Hata Tomoki, Yasuyama Akinobu, Hara Takeo, Okano Miho, Takayama Osamu, Kim Yongkook, Hasegawa Junichi, Imamoto Haruhiko
Dept. of Surgery, Kaizuka City Hospital.
Gan To Kagaku Ryoho. 2025 Feb;52(2):167-169.
The patient was a 66-year-old man. He came to our hospital because of abdominal discomfort. A CT scan revealed hypovascular tumors of about 70 mm in the S4/5 and 16 mm in the S6 of the liver. The S4/5 tumor was directly invasive into the greater omentum and abdominal wall, and a nodule suspected of peritoneal dissemination was observed around the tumor. Based on tumor biopsy results, a diagnosis of intrahepatic cholangiocarcinoma(ICC), cT3N0M1, Stage ⅣB was made. A total of 9 courses of GCD therapy(gemcitabine+cisplatin+durvalumab)were performed for ICC and the tumor was found to have shrunk, and the S6 tumor was obscured. The FDG-PET/CT scan also showed similar results, and the patient was judged to be curative, and surgery was performed 8 months after the initial diagnosis. Laparoscopic hepatic S4a/5 subsegmentectomy and S6 partial hepatectomy were performed. Intraoperative findings showed no peritoneal dissemination, and cytology of washed ascites was negative. Histopathological examination did not reveal any tumor cells, and the patient was judged to have a pathological complete response(pCR). There are few reports of ICC with pCR after GCD therapy, and we report this case here with a review of the literature.

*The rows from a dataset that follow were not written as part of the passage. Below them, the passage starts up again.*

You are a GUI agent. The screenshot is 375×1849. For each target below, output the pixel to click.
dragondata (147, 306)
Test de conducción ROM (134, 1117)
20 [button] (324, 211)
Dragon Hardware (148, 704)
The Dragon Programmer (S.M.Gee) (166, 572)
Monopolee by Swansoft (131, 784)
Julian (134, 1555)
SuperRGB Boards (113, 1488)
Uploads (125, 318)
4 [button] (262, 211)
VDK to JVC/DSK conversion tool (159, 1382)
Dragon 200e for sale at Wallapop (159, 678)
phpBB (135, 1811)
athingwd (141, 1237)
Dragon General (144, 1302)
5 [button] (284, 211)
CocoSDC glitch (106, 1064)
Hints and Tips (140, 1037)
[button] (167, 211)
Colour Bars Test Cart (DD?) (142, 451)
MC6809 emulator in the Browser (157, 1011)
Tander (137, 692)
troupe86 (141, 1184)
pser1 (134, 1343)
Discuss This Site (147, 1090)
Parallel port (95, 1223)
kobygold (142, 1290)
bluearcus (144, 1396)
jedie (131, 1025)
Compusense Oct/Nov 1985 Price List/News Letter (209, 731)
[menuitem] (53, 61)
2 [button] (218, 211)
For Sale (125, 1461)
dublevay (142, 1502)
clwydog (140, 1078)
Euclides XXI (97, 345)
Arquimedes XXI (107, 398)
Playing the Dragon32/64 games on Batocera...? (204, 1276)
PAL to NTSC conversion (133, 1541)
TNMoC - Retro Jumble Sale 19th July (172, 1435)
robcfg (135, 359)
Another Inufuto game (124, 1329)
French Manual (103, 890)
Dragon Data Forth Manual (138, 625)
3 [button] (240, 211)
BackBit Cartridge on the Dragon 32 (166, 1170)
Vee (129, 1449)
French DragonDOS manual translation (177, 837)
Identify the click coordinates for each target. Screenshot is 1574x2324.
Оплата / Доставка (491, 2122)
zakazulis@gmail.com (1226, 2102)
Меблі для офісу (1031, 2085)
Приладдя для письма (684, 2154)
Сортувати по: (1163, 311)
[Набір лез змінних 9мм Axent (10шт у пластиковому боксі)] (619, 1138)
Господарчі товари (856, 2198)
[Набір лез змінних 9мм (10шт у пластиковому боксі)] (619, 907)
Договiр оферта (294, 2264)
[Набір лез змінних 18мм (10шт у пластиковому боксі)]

患者为一名66岁男性。他因腹部不适前来我院就诊。CT扫描显示肝脏S4/5段有一个约70mm的乏血供肿瘤,S6段有一个16mm的肿瘤。S4/5段肿瘤直接侵犯大网膜和腹壁,肿瘤周围可见一个疑似腹膜播散的结节。根据肿瘤活检结果,诊断为肝内胆管癌(ICC),cT3N0M1,ⅣB期。针对ICC共进行了9个疗程的GCD治疗(吉西他滨+顺铂+度伐利尤单抗),发现肿瘤缩小,S6段肿瘤显示不清。FDG-PET/CT扫描也显示了类似结果,患者被判定为可治愈,并在初次诊断8个月后进行了手术。实施了腹腔镜肝S4a/5亚段切除术和S6部分肝切除术。术中发现无腹膜播散,冲洗腹水的细胞学检查为阴性。组织病理学检查未发现任何肿瘤细胞,患者被判定为病理完全缓解(pCR)。GCD治疗后出现pCR的ICC报道较少,我们在此报告该病例并进行文献复习。